Reputation: 1412
I am trying to select the row with a required value in a column using pyspark sql but it gives me error
Below is my table session
session_id status session_desc
---------- ------ -----------------
session1 Old first_description
session1 Active last_description
session1 Old next_description
session1 Active inter_description
session2 Old next_description
session2 Old inter_description
Below is my spark sql query
spark.sql("select session_id, (CASE WHEN status='Active' THEN session_desc END) AS session_description from session group by session_id").show()
But I am getting below error
org.apache.spark.sql.AnalysisException: expression 'session.status' is neither present in the group by, nor is it an aggregate function.
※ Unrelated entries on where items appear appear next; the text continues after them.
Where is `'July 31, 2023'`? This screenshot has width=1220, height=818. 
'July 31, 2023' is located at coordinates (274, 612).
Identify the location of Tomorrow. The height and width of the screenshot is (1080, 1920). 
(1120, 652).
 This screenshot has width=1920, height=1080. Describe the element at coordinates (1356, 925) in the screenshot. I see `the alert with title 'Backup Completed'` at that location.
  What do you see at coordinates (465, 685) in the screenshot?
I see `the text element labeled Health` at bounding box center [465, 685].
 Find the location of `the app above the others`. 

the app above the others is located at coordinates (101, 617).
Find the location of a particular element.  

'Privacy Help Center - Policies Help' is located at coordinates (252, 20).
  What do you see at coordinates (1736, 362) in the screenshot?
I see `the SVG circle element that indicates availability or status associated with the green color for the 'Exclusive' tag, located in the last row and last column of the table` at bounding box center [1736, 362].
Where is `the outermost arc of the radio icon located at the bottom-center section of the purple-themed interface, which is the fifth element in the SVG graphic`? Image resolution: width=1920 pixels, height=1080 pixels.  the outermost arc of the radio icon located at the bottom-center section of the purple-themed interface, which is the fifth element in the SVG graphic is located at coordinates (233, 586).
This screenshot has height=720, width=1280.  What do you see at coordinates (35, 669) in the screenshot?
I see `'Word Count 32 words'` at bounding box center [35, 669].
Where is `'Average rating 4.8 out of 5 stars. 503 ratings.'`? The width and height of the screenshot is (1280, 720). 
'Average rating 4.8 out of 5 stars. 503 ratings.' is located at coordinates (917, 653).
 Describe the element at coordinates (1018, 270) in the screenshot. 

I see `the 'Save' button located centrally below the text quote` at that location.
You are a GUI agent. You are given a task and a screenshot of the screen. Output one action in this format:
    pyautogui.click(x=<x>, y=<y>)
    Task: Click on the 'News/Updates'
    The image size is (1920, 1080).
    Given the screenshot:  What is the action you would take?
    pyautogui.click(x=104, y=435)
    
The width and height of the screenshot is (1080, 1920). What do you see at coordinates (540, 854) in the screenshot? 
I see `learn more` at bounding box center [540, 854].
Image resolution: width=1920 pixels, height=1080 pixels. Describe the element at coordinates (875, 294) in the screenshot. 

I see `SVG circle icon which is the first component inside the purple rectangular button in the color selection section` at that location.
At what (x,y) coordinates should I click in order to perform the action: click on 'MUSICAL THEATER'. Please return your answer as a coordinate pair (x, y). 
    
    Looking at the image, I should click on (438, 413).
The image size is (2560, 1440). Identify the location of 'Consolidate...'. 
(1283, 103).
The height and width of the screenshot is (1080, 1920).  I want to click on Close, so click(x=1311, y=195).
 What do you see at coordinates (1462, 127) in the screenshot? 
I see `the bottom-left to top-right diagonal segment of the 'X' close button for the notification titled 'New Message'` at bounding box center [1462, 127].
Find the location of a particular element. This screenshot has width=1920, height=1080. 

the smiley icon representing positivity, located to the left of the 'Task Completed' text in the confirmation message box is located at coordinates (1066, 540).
Add to group by or wrap in first() (or first_value) if you don't care which value you get.;
I need as below
session_id session_description
---------- -------------------
session1 last_description # can be inter_description as well (I don't care)
session2 null
Upvotes: 2
Views: 1000
Reputation: 31540
Use your case statement inside subquery
then group by on outer query.
Example:
df.show()
#+----------+------+-----------------+
#|session_id|status| session_Desc|
#+----------+------+-----------------+
#| session1| Old|first_description|
#| session1|Active| last_description|
#| session1| Old| next_description|
#| session1|Active|inter_description|
#| session2| Old| next_description|
#| session2| Old|inter_description|
#+----------+------+-----------------+
spark.sql("select session_id,last(session_desc)session_description from (\
select session_id,case when status='Active' THEN session_desc END as session_desc from tmp)t \
group by session_id").\
show()
#+----------+-------------------+
#|session_id|session_description|
#+----------+-------------------+
#| session1| inter_description|
#| session2| null|
#+----------+-------------------+
Upvotes: 3